Sherman spent much of his life in the South and certainly was the most Southern leaning of all major Union generals, even more so than Virginian George Thomas, the actual architect of the "March to the Sea" for which Sherman gained such great infamy in the South.

Just because the Union as a whole had the primary goal of preserving the Union, if you consider the abolitionist bent of the Republican Congress, and the constitution of the Union army that I've already explained, it's IMO ridiculous to argue that the Union army was just as racist as the Confederate army.

I actually consider it preposterous. Many persons who worked with free African Americans in northern states had a high regard for their character and abilities. It was in more rural areas of the north were there were substantial racist tendencies, but slavery was generally abhorred and not supported, as it was in the great preponderance of the South.

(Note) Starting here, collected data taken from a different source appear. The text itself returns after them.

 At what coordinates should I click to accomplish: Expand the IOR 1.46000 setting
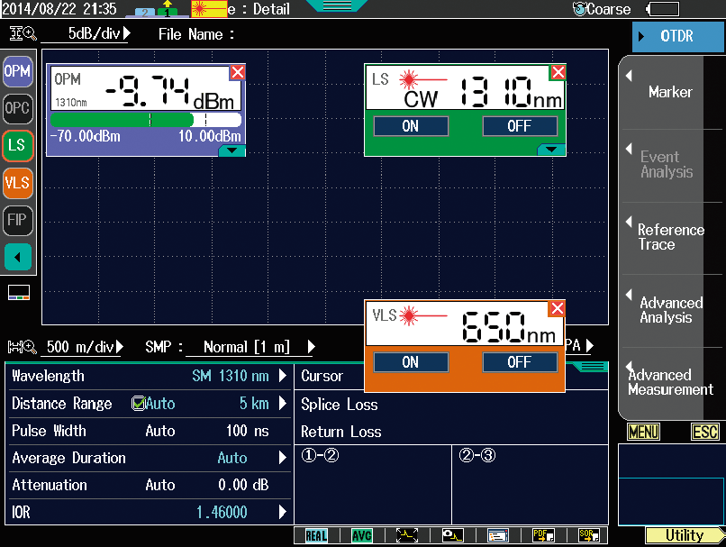point(282,512)
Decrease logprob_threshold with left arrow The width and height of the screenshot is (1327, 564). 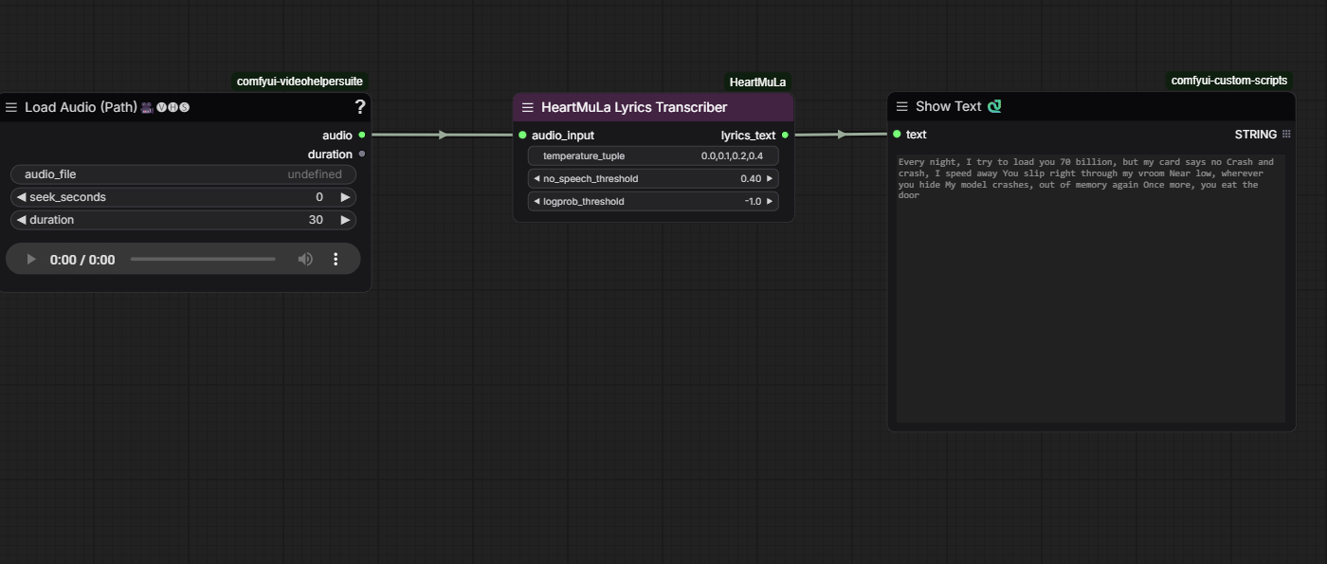point(536,202)
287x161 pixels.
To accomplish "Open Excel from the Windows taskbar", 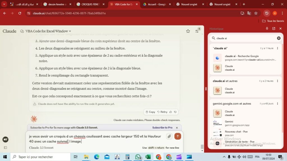I will pos(148,157).
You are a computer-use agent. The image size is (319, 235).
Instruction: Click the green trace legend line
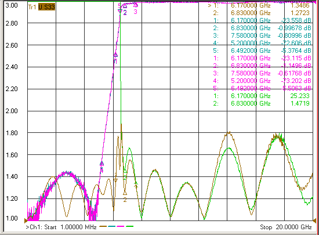click(x=129, y=226)
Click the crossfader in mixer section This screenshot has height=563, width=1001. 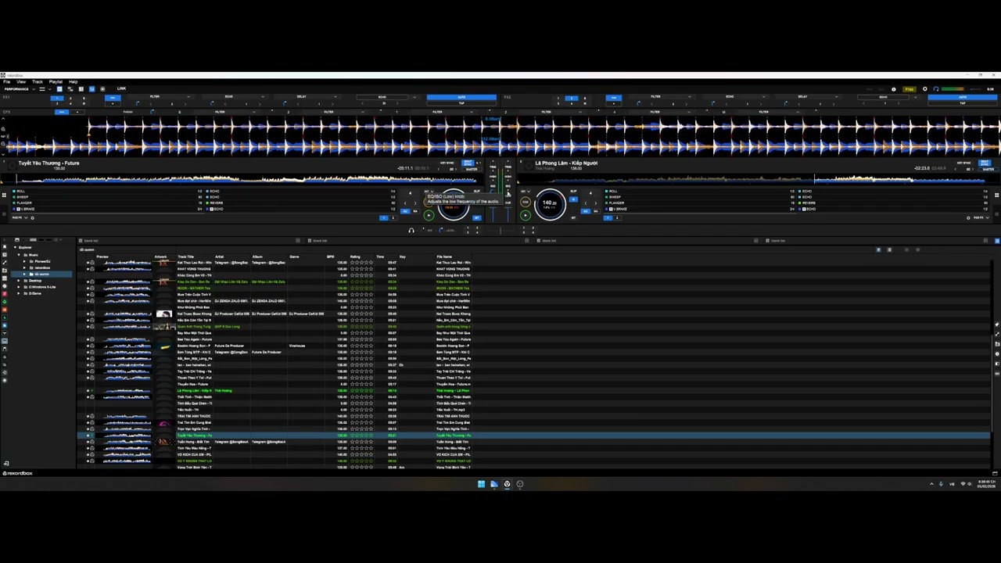pyautogui.click(x=501, y=231)
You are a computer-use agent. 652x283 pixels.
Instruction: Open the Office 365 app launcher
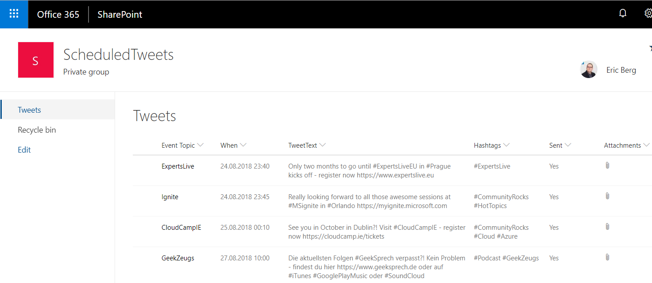tap(14, 14)
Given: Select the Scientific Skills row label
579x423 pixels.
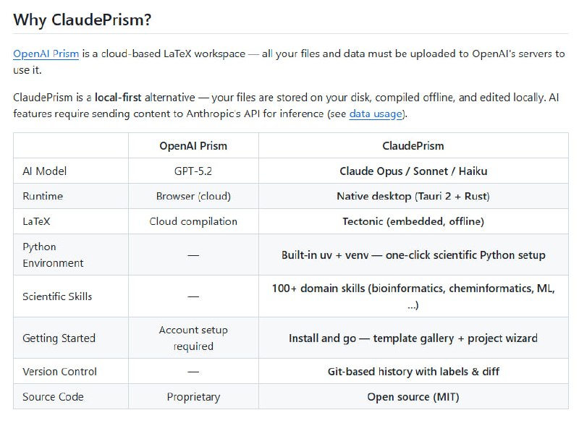Looking at the screenshot, I should point(57,296).
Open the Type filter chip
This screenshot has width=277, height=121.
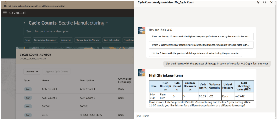pyautogui.click(x=28, y=40)
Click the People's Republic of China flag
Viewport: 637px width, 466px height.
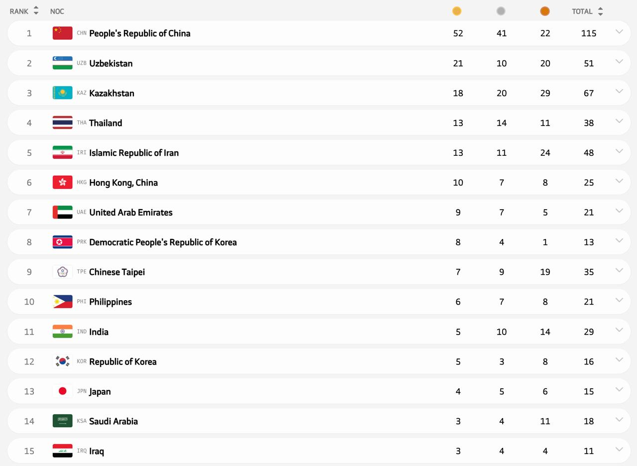point(63,33)
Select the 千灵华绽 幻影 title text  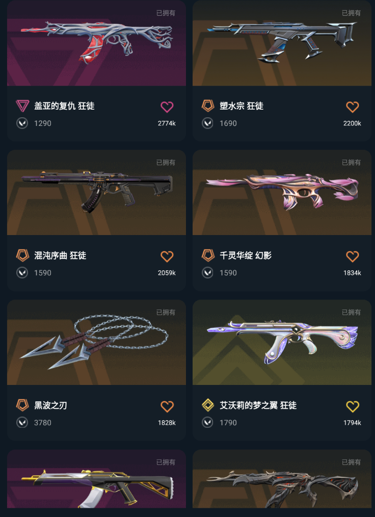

If anybody considers the horrors of Southern slavery, even the forbidding of teaching reading to slaves, it's a horrible argument to equate the racial attitudes of Union and Confederate soldiers, even if you stick to white soldiers and ignore the large numbers of African Americans in the Union army.

The respect that white Union soldiers had for African Americans is evident in Cleveland's Soldiers & Sailors Monument. The Union monument was designed and partially paid for by a Union army veteran.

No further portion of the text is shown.